Making sense of strip-trial data doesn’t have to be complicated, said Emerson Nafziger, University of Illinois Professor and Extension Agronomist at the 2010 AGMasters Conference in December.
“We can think of crops grown in fields as a ‘population’ of plants,” he said. “Basically when we apply some sort of treatment, we need to know if this forms a new population or not? Statistics, which might be considered the science of describing variability in a population, can help us figure out what is really happening.”
Nafziger provided conference participants with a short course in statistics using actual strip-trial data from on-farm trials to show how strip-to-strip variability affects results, and to explore what it means to be “significant.”
Using an Excel spreadsheet, Nafziger analyzed data in trials to explain statistical terms and how to use them to interpret results.
“The ‘truth’ – did a treatment cause a response or not – always exists, it’s just our job to find it,” he said. “We aren’t in the business of doing ‘nice’ trials; rather, applied research is the business of trying to say something when we are done.”
Because on-farm trials often have a great amount of variability, he said it’s important to do random treatment assignments.
“With ‘yes-no’ type inputs, for example to use a fungicide or not, assign treatment randomly to one strip of paired strips,” he said. “This should be done before planting or right after, in order to prevent bias in keeping or dropping data.”
When designing on-farm research trials, Nafziger said to keep it simple.

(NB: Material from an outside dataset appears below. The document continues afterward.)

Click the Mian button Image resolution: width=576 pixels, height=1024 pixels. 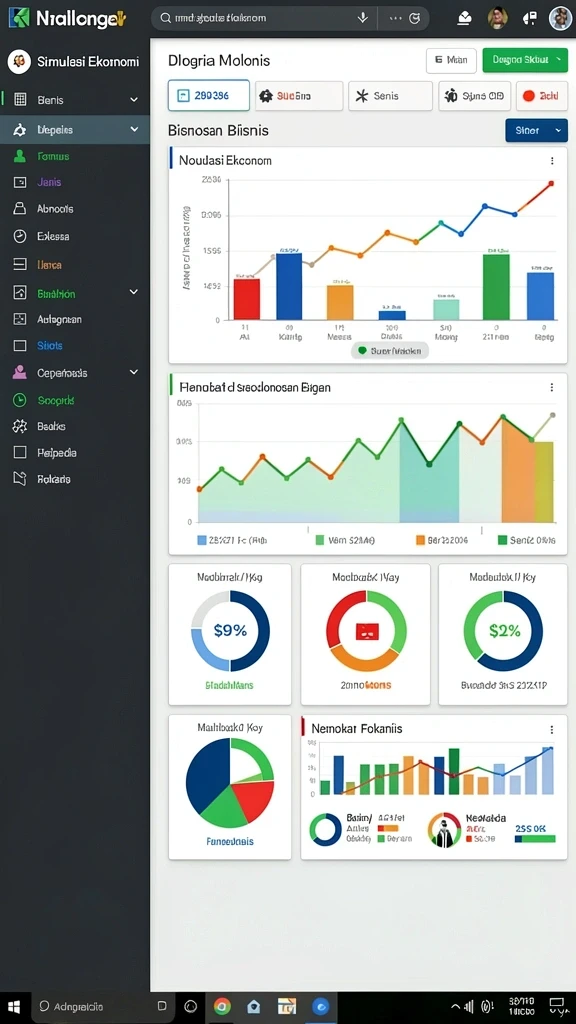[451, 60]
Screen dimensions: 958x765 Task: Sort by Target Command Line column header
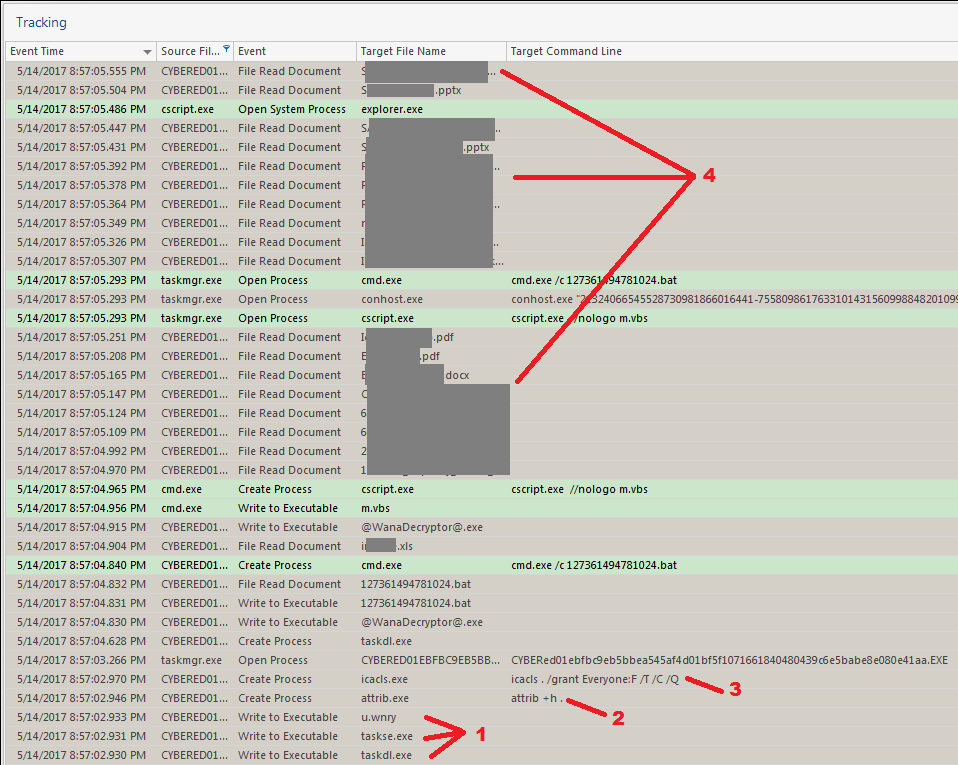click(x=565, y=51)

He recommends using a strip size wide enough to allow borders. He also encourages growers to randomize within each repetition, use 4 to 8 pairs of repetitions per location, keep accurate records of where things are planted, measure yields accordingly, and convert to standard moisture in a standard way.
Nafziger warns growers not to discard data unless they know for sure what happened to cause the data to be untrusted. When the study’s completed, stop and get your answer, he said.
A “significant” effect or difference means that the treatment was likely to have caused an effect, but it does not mean that the treatment is useful or that it will pay. He said we can also be fooled, and get “significant” responses due to the “luck of the draw” when we assign treatments to strips. The chances of this diminish quickly as we use more fields to do such comparisons.
“Non-significant results can be obtained from no effect of the treatment or from so much variability among strips that we can’t separate a treatment effect from the ‘background noise’ of variability,” he said.
While there is always the choice to not accept such a conclusion as final, Nafziger cautions against thinking that more work will produce an outcome that we like better.
“Don’t cherry pick your data to give the answer you want; if you need to get a certain answer, why bother to go to all this work?” he said. “Our point is not to find significance, but rather to figure out what happened and where we go from there.”
No matter what, getting predictive answers to applied research questions takes a great deal of work, and getting good answers takes honesty and even more work, he said.
“There really aren’t any shortcuts,” he said. “Statistics do not substitute for the large amount of data and keen observation that good on-farm research always requires.”